*WHAT IS NEEDED:*
All that is needed is each line of the entries holding the word "will", copied as it stands.

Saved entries
____
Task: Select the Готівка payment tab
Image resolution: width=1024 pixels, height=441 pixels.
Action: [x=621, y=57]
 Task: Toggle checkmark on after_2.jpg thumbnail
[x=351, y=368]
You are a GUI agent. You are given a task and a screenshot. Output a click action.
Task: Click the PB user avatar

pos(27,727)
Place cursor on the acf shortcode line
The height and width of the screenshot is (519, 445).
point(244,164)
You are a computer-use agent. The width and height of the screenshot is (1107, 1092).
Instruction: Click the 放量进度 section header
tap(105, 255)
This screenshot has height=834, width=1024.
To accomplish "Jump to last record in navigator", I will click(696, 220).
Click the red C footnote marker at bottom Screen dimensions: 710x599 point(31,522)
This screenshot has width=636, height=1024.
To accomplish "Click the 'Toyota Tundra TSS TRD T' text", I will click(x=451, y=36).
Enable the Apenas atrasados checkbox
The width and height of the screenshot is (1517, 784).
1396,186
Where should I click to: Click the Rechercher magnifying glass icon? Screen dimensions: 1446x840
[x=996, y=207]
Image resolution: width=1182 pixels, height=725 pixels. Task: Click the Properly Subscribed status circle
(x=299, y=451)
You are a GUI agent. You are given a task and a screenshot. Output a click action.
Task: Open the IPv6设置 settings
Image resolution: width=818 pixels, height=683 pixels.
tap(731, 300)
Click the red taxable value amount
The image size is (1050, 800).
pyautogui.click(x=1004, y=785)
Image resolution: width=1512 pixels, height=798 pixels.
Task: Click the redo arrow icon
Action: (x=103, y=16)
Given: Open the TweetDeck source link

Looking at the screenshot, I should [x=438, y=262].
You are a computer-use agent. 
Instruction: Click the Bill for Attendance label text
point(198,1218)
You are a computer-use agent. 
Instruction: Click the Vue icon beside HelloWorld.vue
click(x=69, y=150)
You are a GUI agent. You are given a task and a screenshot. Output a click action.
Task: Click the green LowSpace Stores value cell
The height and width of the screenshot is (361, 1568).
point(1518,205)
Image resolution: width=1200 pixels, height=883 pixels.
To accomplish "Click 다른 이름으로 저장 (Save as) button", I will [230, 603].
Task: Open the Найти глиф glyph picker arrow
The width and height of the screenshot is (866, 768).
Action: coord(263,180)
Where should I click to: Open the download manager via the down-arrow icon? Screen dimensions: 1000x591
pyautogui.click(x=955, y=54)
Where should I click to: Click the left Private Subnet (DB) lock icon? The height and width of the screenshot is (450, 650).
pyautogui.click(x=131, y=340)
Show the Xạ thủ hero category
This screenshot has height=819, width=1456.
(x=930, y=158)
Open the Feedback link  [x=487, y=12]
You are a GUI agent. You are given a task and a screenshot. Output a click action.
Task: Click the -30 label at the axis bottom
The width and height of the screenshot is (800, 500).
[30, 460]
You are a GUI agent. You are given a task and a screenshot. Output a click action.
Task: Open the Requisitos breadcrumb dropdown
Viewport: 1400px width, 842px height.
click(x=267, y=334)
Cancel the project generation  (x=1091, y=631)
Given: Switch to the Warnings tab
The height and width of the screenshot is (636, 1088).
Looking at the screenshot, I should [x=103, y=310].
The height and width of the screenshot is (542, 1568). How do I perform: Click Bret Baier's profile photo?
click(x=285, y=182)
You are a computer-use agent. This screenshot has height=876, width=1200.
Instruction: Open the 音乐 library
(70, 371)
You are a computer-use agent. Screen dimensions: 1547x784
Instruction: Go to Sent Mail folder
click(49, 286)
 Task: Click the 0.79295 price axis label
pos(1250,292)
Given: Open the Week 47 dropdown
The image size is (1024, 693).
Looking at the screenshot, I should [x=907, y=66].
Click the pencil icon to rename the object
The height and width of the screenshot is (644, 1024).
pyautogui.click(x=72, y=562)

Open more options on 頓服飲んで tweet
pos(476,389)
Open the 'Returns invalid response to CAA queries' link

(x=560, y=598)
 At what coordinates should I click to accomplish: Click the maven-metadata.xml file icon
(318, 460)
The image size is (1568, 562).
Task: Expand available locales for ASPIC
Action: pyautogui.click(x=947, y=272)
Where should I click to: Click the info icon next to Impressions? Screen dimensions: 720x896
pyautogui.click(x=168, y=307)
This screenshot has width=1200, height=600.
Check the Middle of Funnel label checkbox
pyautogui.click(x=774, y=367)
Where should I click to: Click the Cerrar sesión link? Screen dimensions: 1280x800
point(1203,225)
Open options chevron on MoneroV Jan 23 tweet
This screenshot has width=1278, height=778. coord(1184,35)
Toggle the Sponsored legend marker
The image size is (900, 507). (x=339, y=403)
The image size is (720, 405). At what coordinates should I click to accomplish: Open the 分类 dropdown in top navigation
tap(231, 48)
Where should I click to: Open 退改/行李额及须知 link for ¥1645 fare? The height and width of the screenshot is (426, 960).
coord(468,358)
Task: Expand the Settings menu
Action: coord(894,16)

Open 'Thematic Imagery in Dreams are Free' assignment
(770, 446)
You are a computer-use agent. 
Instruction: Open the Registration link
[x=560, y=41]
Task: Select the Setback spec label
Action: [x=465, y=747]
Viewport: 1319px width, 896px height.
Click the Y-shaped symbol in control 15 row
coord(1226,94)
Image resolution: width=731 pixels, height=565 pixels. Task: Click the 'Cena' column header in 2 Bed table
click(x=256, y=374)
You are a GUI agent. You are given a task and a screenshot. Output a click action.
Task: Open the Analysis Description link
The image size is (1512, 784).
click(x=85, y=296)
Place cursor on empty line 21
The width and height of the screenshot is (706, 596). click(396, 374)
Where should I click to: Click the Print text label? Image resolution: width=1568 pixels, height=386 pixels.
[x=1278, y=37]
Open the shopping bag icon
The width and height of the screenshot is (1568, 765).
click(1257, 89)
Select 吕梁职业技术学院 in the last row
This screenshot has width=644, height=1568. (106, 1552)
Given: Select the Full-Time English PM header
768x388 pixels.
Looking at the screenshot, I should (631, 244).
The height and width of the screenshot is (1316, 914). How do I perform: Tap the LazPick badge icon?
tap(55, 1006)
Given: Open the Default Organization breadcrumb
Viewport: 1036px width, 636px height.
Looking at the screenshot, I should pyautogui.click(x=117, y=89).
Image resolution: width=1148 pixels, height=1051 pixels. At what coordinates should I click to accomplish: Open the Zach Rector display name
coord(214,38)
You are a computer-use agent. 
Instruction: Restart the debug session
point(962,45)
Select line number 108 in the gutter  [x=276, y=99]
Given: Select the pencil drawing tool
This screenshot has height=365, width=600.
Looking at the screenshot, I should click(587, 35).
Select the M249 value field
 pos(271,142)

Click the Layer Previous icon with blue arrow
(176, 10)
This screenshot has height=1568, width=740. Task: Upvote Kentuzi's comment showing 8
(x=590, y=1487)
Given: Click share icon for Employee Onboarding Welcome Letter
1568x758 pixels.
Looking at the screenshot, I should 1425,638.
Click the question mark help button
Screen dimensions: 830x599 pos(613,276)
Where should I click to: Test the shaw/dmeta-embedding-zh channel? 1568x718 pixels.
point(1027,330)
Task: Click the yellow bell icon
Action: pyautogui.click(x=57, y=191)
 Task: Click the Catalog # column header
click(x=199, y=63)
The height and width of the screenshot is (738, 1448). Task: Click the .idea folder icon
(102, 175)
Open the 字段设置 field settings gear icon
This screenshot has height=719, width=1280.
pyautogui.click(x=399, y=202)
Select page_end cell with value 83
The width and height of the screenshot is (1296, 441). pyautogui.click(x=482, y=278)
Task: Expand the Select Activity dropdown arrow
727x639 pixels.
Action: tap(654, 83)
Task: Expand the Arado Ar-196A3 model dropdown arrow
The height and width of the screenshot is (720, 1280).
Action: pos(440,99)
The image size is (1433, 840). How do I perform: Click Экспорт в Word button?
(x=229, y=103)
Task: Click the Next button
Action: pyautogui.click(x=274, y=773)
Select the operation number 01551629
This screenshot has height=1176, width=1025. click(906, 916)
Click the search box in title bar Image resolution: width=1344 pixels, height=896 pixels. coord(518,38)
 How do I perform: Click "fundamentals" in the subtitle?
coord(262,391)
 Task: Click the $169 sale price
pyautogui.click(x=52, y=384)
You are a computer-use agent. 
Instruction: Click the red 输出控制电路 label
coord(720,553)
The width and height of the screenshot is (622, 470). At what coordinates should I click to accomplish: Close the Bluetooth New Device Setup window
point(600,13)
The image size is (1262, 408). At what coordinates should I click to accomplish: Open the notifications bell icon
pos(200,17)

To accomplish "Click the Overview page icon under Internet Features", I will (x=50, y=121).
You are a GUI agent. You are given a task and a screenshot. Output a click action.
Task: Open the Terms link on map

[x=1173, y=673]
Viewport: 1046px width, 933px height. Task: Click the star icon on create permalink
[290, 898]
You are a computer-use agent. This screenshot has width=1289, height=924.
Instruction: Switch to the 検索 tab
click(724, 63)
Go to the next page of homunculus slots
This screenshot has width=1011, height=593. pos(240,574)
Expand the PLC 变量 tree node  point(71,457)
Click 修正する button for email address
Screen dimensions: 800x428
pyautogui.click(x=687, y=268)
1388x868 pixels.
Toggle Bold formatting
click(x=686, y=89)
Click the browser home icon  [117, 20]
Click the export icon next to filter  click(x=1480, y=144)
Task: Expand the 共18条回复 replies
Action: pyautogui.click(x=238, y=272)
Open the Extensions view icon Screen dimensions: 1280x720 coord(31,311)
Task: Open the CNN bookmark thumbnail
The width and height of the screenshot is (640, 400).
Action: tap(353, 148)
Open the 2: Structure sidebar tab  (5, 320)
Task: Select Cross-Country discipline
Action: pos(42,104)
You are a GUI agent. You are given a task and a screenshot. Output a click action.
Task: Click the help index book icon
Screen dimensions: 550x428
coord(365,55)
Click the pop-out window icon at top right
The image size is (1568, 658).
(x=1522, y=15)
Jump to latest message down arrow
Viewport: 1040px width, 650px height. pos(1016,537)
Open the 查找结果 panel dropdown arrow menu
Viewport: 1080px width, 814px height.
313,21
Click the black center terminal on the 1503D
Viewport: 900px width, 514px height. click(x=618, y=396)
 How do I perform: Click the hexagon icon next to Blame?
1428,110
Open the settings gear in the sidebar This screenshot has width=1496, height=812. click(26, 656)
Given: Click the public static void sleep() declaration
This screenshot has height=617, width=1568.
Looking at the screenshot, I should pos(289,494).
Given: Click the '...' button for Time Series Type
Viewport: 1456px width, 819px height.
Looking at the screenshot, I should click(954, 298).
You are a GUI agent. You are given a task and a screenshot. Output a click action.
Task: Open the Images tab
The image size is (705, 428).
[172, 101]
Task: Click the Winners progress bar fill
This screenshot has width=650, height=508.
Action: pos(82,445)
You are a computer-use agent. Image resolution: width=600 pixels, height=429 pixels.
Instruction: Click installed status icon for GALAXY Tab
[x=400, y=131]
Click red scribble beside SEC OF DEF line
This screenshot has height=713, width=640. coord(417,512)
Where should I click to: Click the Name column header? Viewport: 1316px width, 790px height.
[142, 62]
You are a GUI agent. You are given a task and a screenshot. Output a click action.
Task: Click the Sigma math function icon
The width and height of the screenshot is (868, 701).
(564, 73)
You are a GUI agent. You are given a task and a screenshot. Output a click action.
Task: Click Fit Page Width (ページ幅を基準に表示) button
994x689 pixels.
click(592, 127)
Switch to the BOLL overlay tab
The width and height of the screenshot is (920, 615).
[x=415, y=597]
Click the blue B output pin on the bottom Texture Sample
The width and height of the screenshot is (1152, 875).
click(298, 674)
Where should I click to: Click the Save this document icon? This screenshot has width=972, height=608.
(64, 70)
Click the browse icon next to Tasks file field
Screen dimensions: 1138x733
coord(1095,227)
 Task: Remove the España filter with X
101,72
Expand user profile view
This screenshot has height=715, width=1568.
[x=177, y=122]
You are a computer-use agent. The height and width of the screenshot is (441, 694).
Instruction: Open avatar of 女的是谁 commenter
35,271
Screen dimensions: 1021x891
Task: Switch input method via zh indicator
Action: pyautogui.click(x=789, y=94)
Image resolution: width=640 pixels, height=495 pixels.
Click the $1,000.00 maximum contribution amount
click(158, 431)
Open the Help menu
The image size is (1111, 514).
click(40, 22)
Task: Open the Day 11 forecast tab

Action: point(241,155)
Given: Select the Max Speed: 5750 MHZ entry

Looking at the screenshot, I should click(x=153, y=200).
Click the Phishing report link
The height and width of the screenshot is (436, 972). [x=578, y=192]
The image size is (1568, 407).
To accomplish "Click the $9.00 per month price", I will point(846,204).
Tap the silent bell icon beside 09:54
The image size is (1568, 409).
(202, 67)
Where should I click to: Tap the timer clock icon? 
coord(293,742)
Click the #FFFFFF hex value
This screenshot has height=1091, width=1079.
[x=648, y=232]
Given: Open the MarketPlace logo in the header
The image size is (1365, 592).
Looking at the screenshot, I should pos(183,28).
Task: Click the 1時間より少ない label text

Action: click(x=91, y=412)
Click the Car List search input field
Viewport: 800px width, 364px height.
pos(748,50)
____
*THE COMPLETED TASK:*
To accomplish "Jump to last record in navigator", I will click(696, 220).
To accomplish "Click the 'Toyota Tundra TSS TRD T' text", I will click(x=451, y=36).
To accomplish "Click 다른 이름으로 저장 (Save as) button", I will [230, 603].
To accomplish "Click the Overview page icon under Internet Features", I will (x=50, y=121).
To accomplish "Click the $9.00 per month price", I will point(846,204).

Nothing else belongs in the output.